Leider habe ich das Gefühl, dass in der Presse immer noch eine gewisse althergebrachte Arroganz vorherrscht und man nicht meint, dass man der ungewaschenen Masse überhaupt in irgendeiner Form Rechenschaft abzulegen hat. Daran, dass sie nicht mehr nur selbst Kritik üben sondern diese über sich ergehen lassen müssen und harsch abgeurteilt werden, haben sich die Medienschaffenden noch nicht gewöhnt.
Im Großen und Ganzen machen die meisten Journalisten für meinen Geschmack einen ganz ordentlichen Job. Faule Eier gibt es natürlich überall, aber die sind in meinen Augen nicht der Knackpunkt. Das Problem ist der Umgang mit Fehlern, sei es durch unzutreffende Berichterstattung oder falsche Einschätzung der Nachrichtenrelevanz eines Vorfalls.
Wenn nach offensichtlichen Fehlern erst tagelang gemauert oder beschönigt wird, anstatt sich hinzustellen, den Fehler zuzugeben und glaubhaft zu machen, dass man eine Wiederholung versucht zu vermeiden, dann ist das Publikum schnell dabei, Vorsatz zu unterstellen, weil es aussieht, als ob ein Schuldiger versucht, sich der Verantwortung zu entziehen.
Der Vorwuf der Lüge lässt sich (wir hatten es vor langer Zeit schon mal davon) nur durch wiederholte Demonstration des Gegenteils - Wahrhaftigkeit, Zuverlässigkeit und Kritikfähigkeit wieder aus der Welt schaffen. Wenn kein Unfug berichtet wird und man mit unvermeidbaren Fehlern offensiv umgeht, dann - davon bin ich überzeugt - wird die Masse der Leser- oder Zuhörerschaft dies wahrnehmen und honorieren. Einige Unbelehrbare finden sich immer, die gehen dann aber im Rauschen unter.
Der zweite Punkt, den die Medienschaffenden vielleicht überhaupt nicht wahrnehmen ist folgender: In den Redaktionen scheint man der Meinung zu sein, dass man Kritiker oder verschiedene Gruppen in der der Bevölkerung kategorisch ungestraft als Rechtspopulisten, Rechtsextremisten, Putin-Freunde, Rassisten, Wutbürger oder ähnliches klassifizieren kann. Man muss aber kein Putin-Freund sein, wenn man nicht gegen Russland in den Krieg ziehen will und ich unterstelle mal, dass die meisten AfD- oder CSU-Wähler keine Faschisten sind, nicht Hitlers Geburtstag feiern und im Traum nicht auf die Idee kämen, gegen Asylbewerber übergriffig zu werden. Auf einige trifft das auch zu, aber eben nicht auf alle.
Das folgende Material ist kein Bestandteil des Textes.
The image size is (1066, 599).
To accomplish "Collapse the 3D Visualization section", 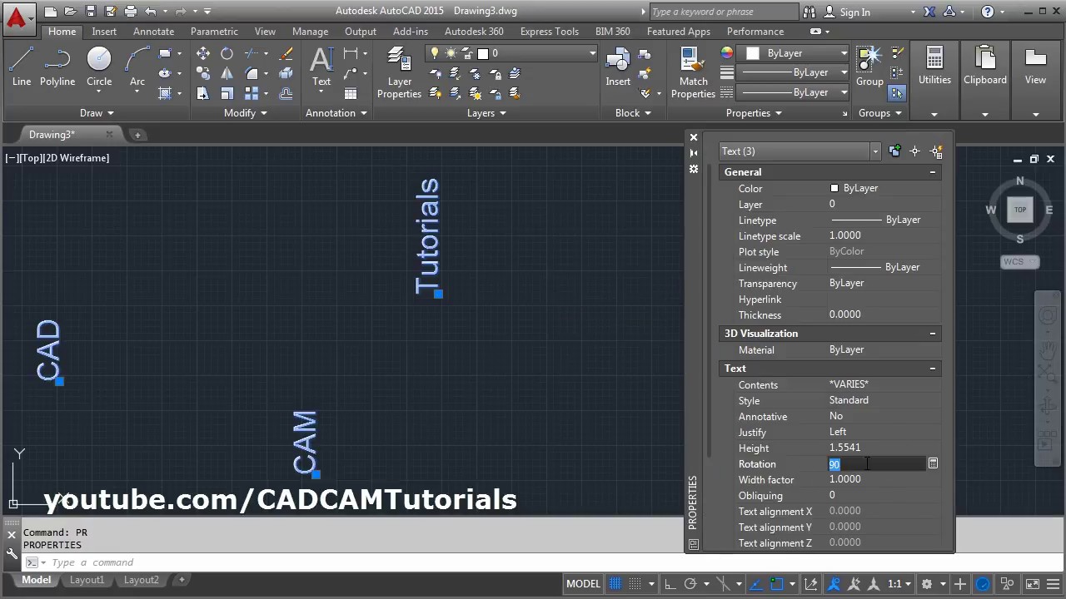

Trotzdem werden sie ohne Unterschied mit ehrabschneidenden Vokabeln belegt.
Die, auf die es nicht zutrifft, sind aufgebracht und wehren sich. Vielleicht habe ich hier selbst eine verzerrte Wahrnehmung aber ich begreife nicht, dass man nicht erkennt, dass es eben vielfach die Leute sind, die man gestern (zumindest aus deren Sicht) zu Unrecht als Nazis bezeichnet hat, die heute "Lügenpresse" zurückschreien. Wie kann man jemanden, der eine abweichende Meinung z.B. in Sachen Zuwanderung vertritt, ohne Hemmung als Rassisten beschimpfen, sich aber im gleichen Atemzug über den Konter mit dem Begriff "Lügenpresse" zutiefst beleidigt fühlen? Da finde ich, könnte man etwas in sich gehen und generell verbal abrüsten. Ich glaube nicht, dass es Aufgabe der Presse ist, für politische Positionen abwertende Labels zu erfinden und diese dann konsequent den Menschen aufzudrücken.
Ich werfe Dir das jetzt nicht persönlich vor, ich glaube nur, dass man seitens der Medien überhaupt nicht versteht, dass die Leute, die man in den Schmutz schreibt, dann eben dementsprechend mit Matsch zurückwerfen.
Das waren, leider nicht besonders schön aufbereitet, meine Gedanken dazu.